2007, o ano da latinha
Consumo de latas de alumínio bate novo recorde e supera crescimento de diversos setores da economia
O consumo de bebidas em lata no país cresceu 13,5% em 2007, índice muito superior à estimativa de crescimento de outras embalagens e mais de duas vezes a média da economia brasileira. Como resultado, as vendas alcançaram 12,2 bilhões de unidades, elevando o consumo per capita para 64 latinhas/ano, conforme números que estão sendo divulgados hoje pela Abralatas (Associação Brasileira dos Fabricantes de Latas de Alta Reciclabilidade).

Os números da latinha são surpreendentes. Nos últimos dois anos, o crescimento acumulado do setor foi de 25%, impulsionado pelo aumento da renda e do crédito e, principalmente, pela melhor distribuição de renda.
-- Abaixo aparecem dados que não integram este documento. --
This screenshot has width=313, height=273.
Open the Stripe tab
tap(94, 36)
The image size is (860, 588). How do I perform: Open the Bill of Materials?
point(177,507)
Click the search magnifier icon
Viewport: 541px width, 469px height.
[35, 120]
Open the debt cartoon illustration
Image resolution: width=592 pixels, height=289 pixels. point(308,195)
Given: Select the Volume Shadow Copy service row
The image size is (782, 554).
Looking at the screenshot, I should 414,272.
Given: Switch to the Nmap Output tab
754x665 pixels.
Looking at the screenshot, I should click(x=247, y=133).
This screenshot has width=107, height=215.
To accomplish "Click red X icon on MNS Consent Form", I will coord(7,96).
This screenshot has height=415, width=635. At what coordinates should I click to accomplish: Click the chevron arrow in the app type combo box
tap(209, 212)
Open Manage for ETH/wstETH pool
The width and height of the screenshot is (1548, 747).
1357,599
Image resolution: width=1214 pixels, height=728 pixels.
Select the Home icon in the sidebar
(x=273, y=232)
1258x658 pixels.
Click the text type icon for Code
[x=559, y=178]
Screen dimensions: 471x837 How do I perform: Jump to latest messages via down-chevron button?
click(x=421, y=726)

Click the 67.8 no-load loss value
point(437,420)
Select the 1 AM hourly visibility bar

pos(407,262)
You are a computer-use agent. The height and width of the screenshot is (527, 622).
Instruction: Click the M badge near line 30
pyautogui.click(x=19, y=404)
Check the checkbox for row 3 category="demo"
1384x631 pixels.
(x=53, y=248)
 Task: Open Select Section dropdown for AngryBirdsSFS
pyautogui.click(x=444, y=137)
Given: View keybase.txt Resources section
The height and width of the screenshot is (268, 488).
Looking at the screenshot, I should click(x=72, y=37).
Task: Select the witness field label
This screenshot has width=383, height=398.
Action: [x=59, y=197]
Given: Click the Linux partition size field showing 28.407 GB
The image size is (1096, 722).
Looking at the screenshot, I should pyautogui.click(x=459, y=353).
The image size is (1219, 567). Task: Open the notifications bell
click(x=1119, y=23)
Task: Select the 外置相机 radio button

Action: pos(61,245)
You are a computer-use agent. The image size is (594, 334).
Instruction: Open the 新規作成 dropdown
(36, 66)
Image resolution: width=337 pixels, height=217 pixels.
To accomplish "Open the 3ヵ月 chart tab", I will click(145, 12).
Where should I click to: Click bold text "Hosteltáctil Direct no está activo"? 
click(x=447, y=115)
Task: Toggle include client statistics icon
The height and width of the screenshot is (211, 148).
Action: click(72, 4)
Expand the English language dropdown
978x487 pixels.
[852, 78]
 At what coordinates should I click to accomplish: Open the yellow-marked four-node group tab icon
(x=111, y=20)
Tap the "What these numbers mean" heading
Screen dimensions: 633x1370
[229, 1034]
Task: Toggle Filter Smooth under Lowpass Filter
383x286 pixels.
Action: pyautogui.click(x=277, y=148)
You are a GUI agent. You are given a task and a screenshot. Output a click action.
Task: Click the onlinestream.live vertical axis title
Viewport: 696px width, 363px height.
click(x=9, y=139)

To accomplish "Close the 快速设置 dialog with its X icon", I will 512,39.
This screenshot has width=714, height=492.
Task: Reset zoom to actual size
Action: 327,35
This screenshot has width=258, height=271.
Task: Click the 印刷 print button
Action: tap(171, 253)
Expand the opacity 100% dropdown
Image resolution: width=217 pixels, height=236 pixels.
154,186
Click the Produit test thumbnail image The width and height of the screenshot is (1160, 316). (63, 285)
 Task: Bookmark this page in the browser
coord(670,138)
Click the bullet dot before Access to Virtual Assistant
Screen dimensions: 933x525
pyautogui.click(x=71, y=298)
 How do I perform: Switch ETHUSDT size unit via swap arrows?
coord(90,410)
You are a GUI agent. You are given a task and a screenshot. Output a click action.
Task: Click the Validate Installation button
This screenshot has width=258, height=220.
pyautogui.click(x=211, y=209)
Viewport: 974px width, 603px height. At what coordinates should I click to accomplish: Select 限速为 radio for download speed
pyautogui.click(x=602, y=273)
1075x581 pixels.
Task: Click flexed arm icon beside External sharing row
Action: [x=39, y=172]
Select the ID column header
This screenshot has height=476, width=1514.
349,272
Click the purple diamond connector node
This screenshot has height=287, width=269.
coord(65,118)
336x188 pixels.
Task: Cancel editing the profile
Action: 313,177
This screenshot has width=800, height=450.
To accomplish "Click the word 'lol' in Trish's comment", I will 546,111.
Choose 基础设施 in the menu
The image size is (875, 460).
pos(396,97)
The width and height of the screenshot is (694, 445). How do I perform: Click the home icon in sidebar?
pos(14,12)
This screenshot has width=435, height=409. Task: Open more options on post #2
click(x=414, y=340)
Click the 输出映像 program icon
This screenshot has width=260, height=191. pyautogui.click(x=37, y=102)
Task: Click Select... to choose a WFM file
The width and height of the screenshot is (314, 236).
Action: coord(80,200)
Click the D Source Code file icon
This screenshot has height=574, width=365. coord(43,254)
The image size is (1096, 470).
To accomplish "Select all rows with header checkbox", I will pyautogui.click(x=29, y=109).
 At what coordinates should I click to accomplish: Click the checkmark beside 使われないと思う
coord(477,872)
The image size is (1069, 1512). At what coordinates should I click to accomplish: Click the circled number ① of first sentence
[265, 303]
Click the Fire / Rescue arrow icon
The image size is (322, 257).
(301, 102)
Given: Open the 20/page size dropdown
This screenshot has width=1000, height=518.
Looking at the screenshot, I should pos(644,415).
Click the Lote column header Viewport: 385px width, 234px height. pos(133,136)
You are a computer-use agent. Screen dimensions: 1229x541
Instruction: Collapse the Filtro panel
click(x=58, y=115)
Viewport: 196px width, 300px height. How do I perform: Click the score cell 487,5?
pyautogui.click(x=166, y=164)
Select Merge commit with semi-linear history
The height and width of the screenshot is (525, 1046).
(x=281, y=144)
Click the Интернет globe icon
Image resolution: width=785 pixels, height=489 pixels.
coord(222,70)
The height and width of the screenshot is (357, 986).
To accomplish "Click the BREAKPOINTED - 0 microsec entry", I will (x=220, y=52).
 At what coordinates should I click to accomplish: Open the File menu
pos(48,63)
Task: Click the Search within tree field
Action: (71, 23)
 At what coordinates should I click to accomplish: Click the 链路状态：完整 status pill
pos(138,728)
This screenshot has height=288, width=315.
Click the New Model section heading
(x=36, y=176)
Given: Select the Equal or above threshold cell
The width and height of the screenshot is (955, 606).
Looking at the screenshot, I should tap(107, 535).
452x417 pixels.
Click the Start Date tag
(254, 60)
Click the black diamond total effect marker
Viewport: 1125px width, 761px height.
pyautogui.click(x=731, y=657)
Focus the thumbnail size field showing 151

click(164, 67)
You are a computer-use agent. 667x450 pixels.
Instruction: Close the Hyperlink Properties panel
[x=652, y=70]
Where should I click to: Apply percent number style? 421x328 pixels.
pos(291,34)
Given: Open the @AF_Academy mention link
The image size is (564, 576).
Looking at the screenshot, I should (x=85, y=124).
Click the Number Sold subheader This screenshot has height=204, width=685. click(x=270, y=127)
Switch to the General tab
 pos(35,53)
Faixas da população passaram a ter acesso a produtos melhores e mais sofisticados, melhorando o perfil de consumo e a qualidade de vida.
 
Somado a isso, a indústria diversificou e descentralizou sua produção, reduzindo custos de distribuição e substituindo produtos importados, como a lata de 473 ml, que passou a ser fabricada no Brasil. Hoje, a indústria da latinha está espalhada por 10 estados, com 13 fábricas, se aproximando cada vez mais dos centros de consumo e dos fabricantes de bebidas.

A Abralatas considera que um outro fator está sendo determinante para o crescimento das vendas: a preocupação com o aquecimento global e com práticas de sustentabilidade. Estudos garantem que a lata de alumínio é a embalagem de menor impacto ambiental, não só pelo elevado índice de reciclagem (cerca de 95%) mas considerando todo o ciclo de vida das embalagens.